Figures & data
Figure 1. Schematic view of our current understanding of the cellular mechanisms of apoptosis-induced compensatory proliferation (AiP). Undead cells can be induced by co-expression of the pro-apoptotic gene hid and the effector caspase inhibitor p35. Because P35 specifically inhibits the effector caspase DrICE (and Dcp-1; not shown), the initiator caspase Dronc cannot induce apoptosis (“undead” state), but remains active for apoptosis-independent functions. One of these functions is the activation of the transmembrane NADPH oxidase Duox, which generates extracellular ROS (eROS) such as superoxide and hydrogen peroxide. eROS activate and change the behavior of hemocytes to become proliferation-promoting.Citation3 This is accomplished through release of Eiger which activates the JNK pathway in undead and neighboring surviving cells. JNK stimulates the production of mitogens such as wingless (wg) (and dpp and spi; not shown) for AiP. In undead cells, JNK also induces expression of hid which sets an amplification loop in motion. Factors involved in apoptosis are indicated in blue, in JNK activation in green and in production of ROS in red. Question marks indicate unknown mechanisms.
Figure 2. Undead tissue displays eROS-dependent hyperplastic overgrowth. Co-expression of hid and p35 in the developing eye imaginal disc using eyeless-Gal4 (ey-Gal4 UAS-hid UAS-p35 (ey>hid-p35)) promotes hyperplastic overgrowth of head cuticle with pattern duplications compared to wild-type control (A, B). Simultaneous expression of an extracellular catalase (hCatS), which neutralizes H2O2, suppresses overgrowth and normalizes the pattern of the adult head (C). Scale bars, 200μm.
Figure 3. The redox reporter GST-D-GFP is expressed in hemocytes attached to both control and undead eye-antennal imaginal discs. Shown are eye-antennal imaginal discs of (A) ey-Gal4 UAS-p35 (ey > p35; control) and (B) ey-Gal4 UAS-hid UAS-p35 (ey > hid-p35; undead) genotype. Hemocytes are labeled using the NimC antibody (red in A, B; gray in A, “B”).
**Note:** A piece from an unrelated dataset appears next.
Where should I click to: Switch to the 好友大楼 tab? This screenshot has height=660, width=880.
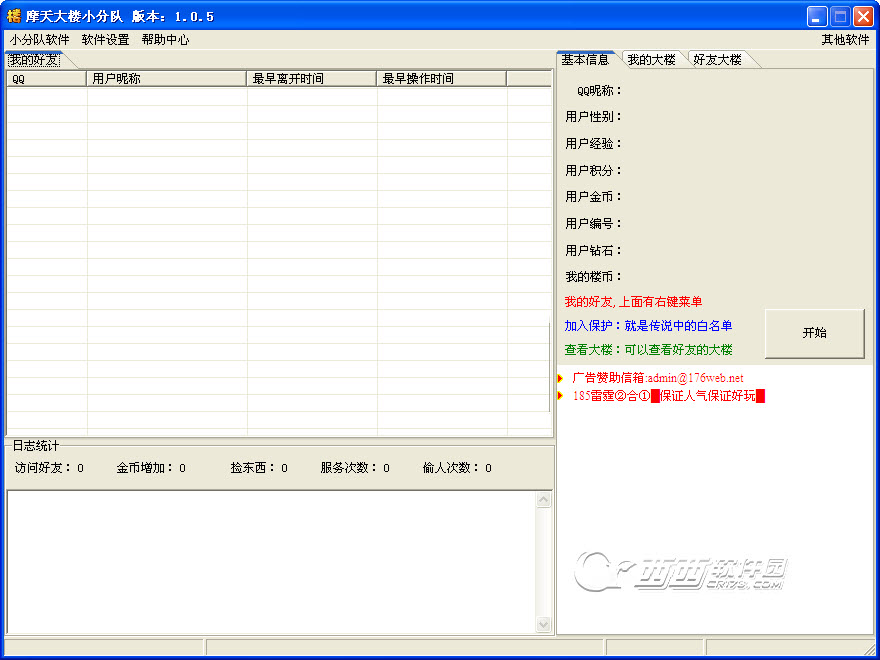[x=717, y=60]
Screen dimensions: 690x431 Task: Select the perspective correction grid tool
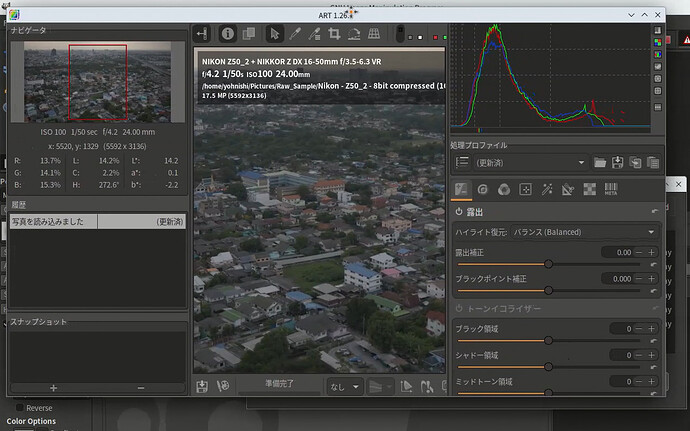[x=375, y=34]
GST-D-GFP is labeled in green in (A, B) and gray in (A’, B’). NimC and GFP labeling overlap. Shown also in (A, B) is labeling with ELAV which marks photoreceptor neurons in the posterior part of the eye disc. ey-Gal4 is only expressed in the anterior portion of the eye disc, but when expressing hid and p35, ey > Gal4 drives overgrowth of anterior tissue into the posterior part at the expense of photoreceptors. Scale bars, 100μm.